## PROBLEM STATEMENT
Only the lines from the one that contains "This screenshot has width=1977, height=962." through the end of the entries, both included, should be transcribed, exactly and without pictures.

*** MATERIAL FOR THIS TASK ***

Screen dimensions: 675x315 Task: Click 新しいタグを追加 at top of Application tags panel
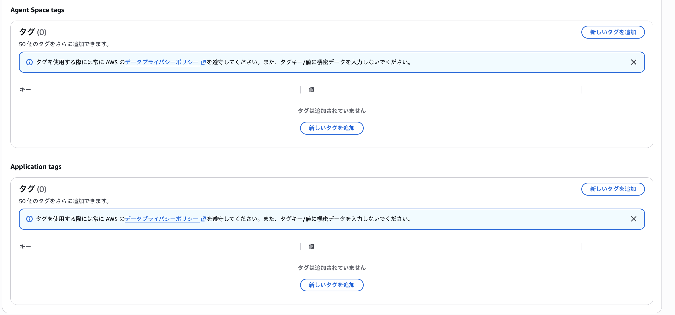(613, 189)
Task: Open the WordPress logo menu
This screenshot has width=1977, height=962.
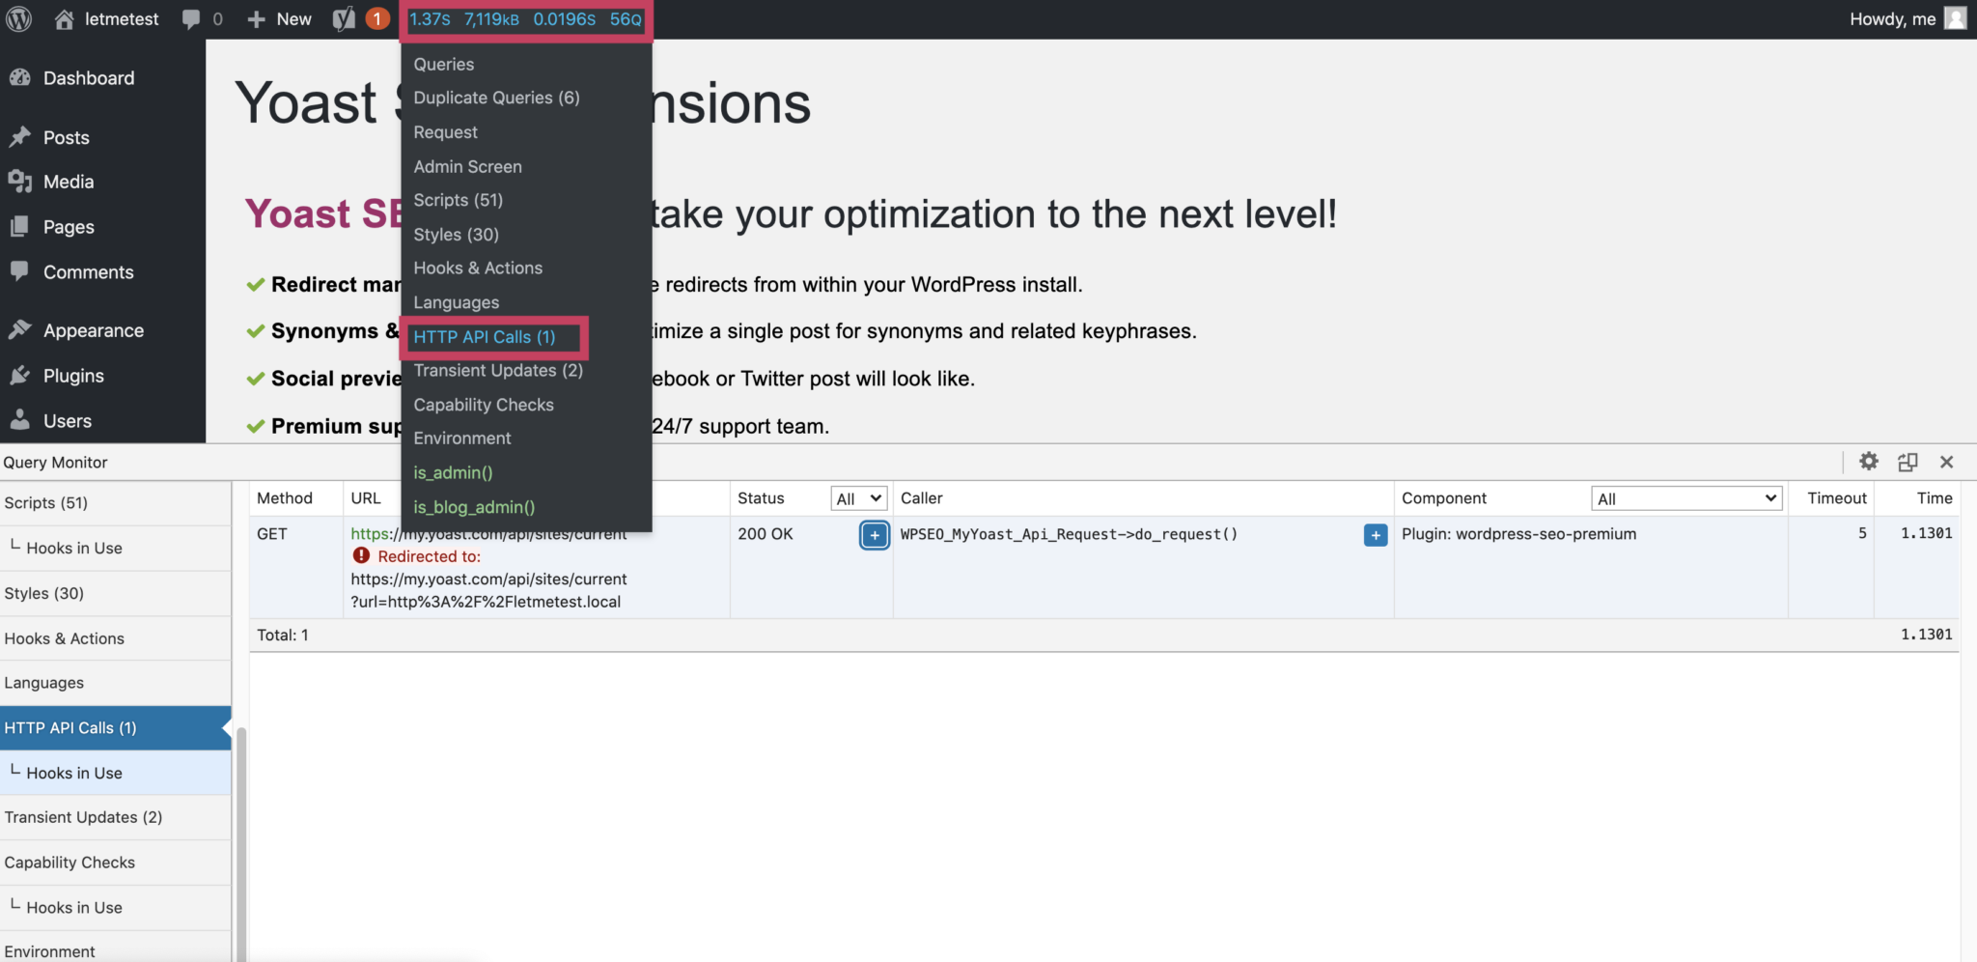Action: 18,18
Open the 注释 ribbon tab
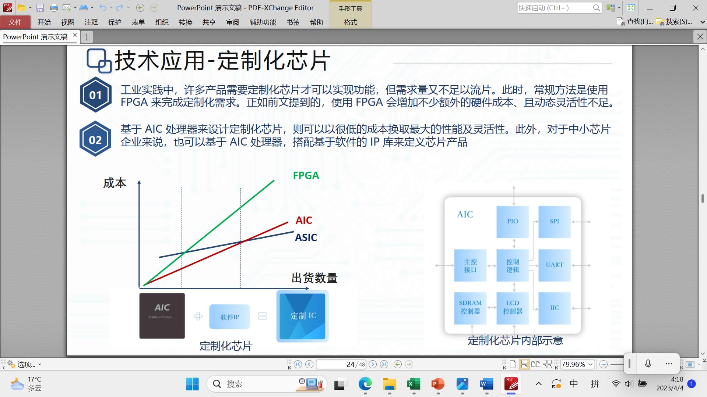This screenshot has height=397, width=707. [x=91, y=22]
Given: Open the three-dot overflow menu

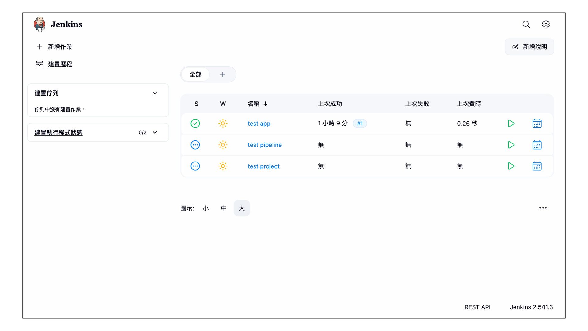Looking at the screenshot, I should tap(543, 208).
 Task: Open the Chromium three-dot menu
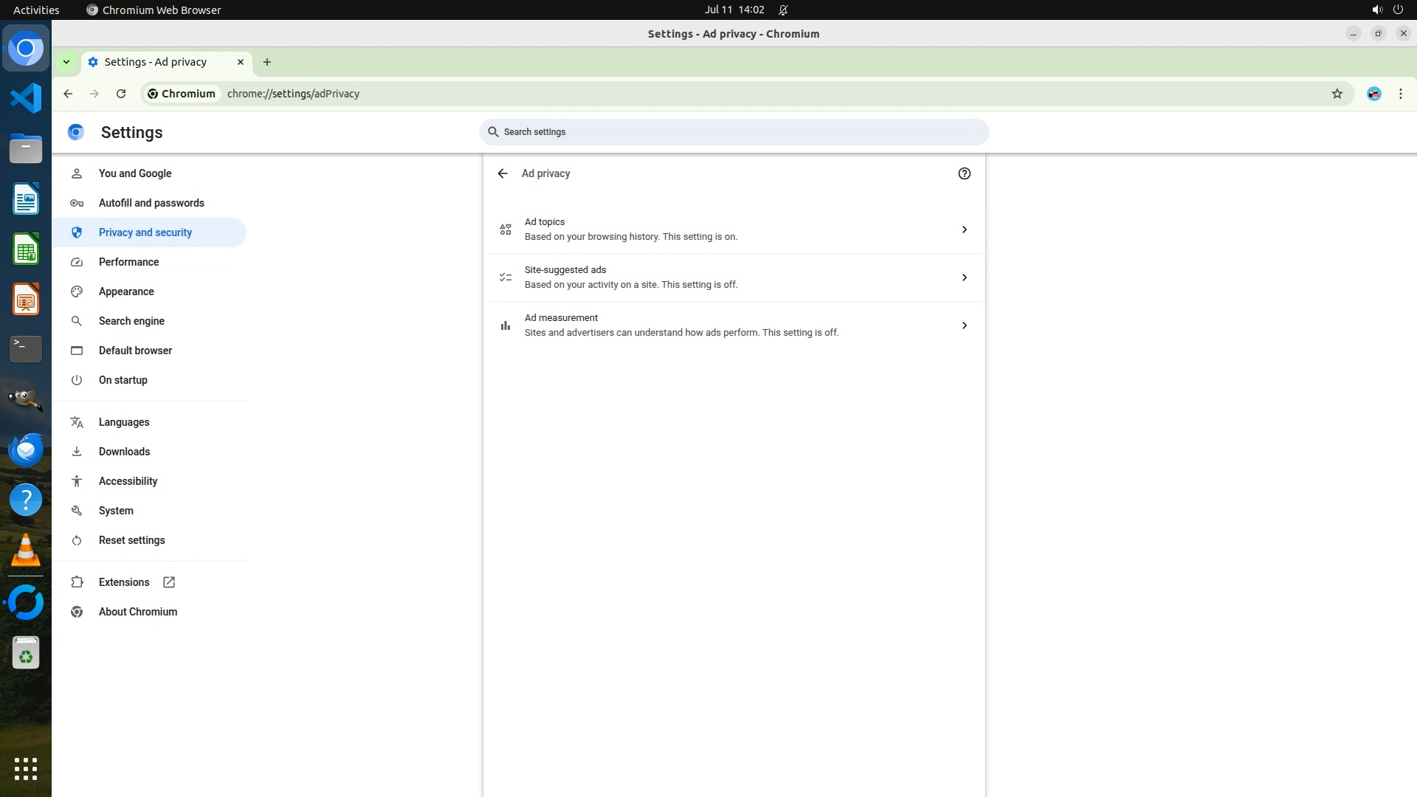click(x=1400, y=94)
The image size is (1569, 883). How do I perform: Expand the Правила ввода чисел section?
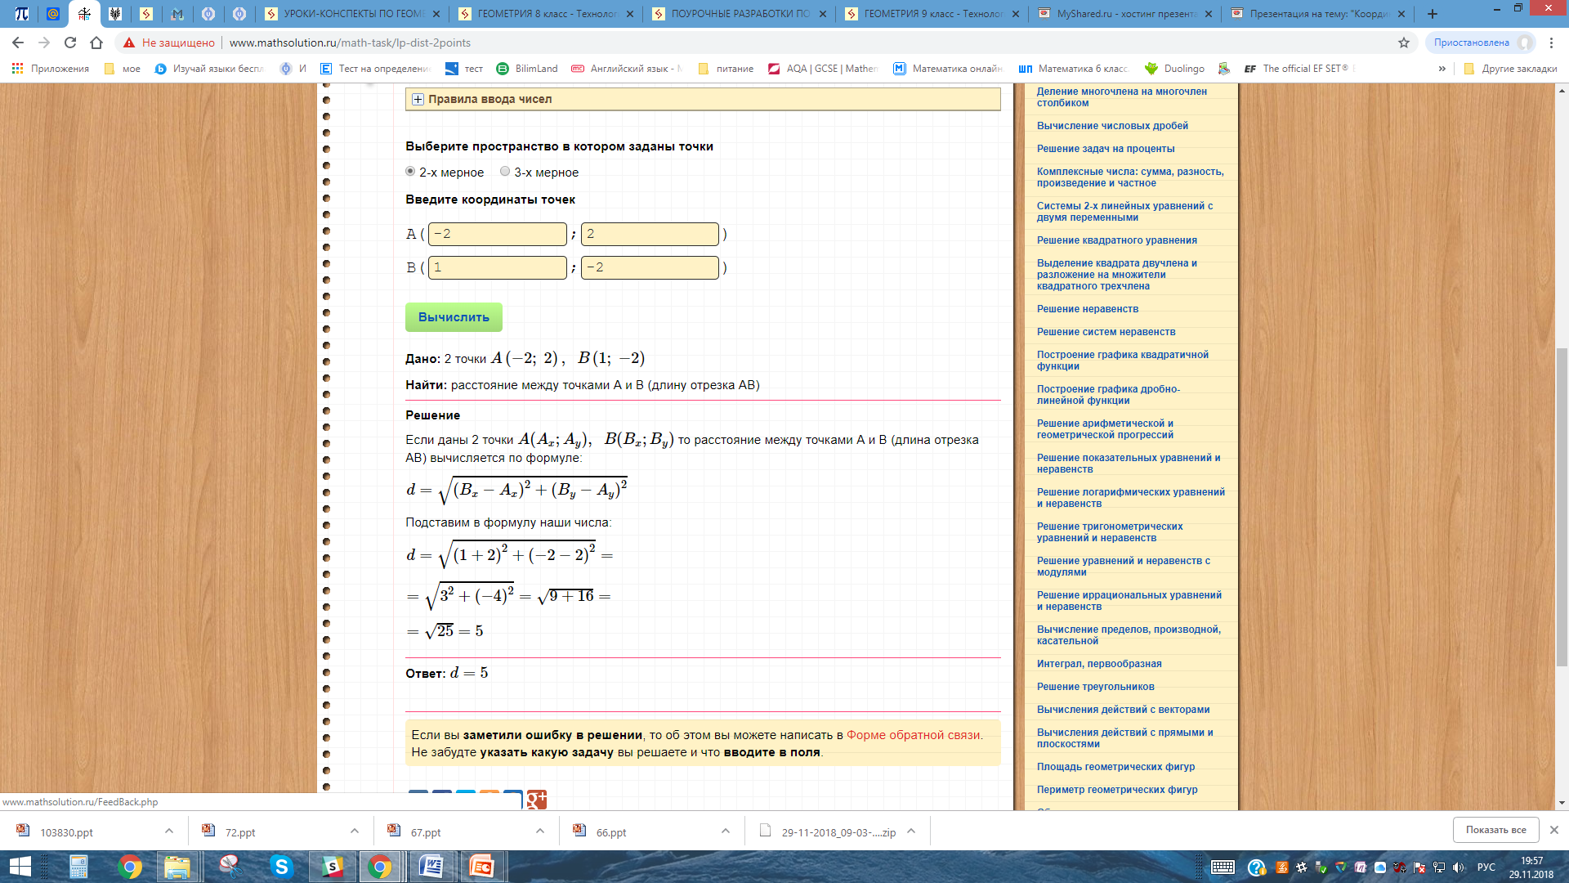418,99

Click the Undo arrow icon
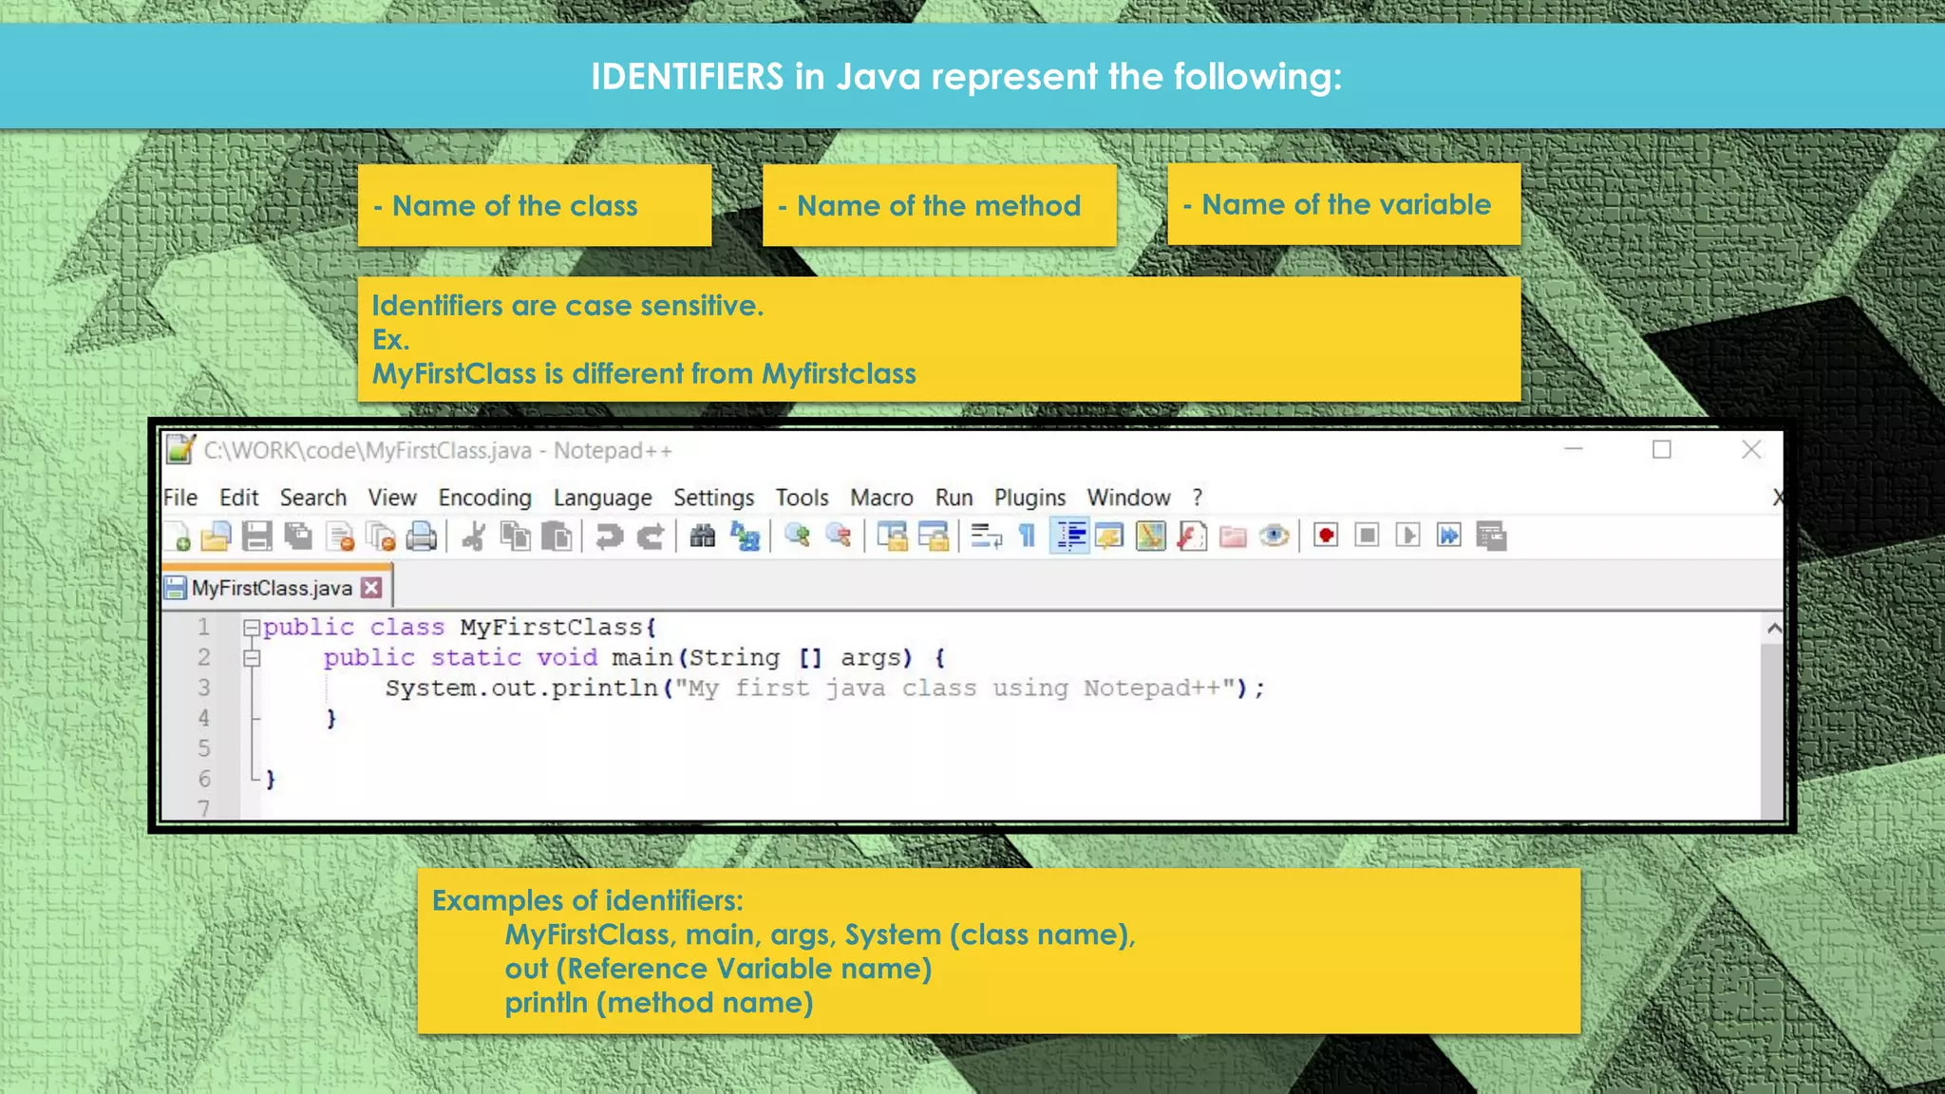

*** End of MATERIAL FOR THIS TASK ***

## TASK RESPONSE
This screenshot has width=1977, height=962.
Action: 18,18
Open the 注释 ribbon tab
This screenshot has height=397, width=707. [x=91, y=22]
Given: Open the three-dot overflow menu

Looking at the screenshot, I should tap(543, 208).
 Task: Open the Chromium three-dot menu
click(x=1400, y=94)
The image size is (1569, 883). How do I perform: Expand the Правила ввода чисел section?
418,99

Click the Undo arrow icon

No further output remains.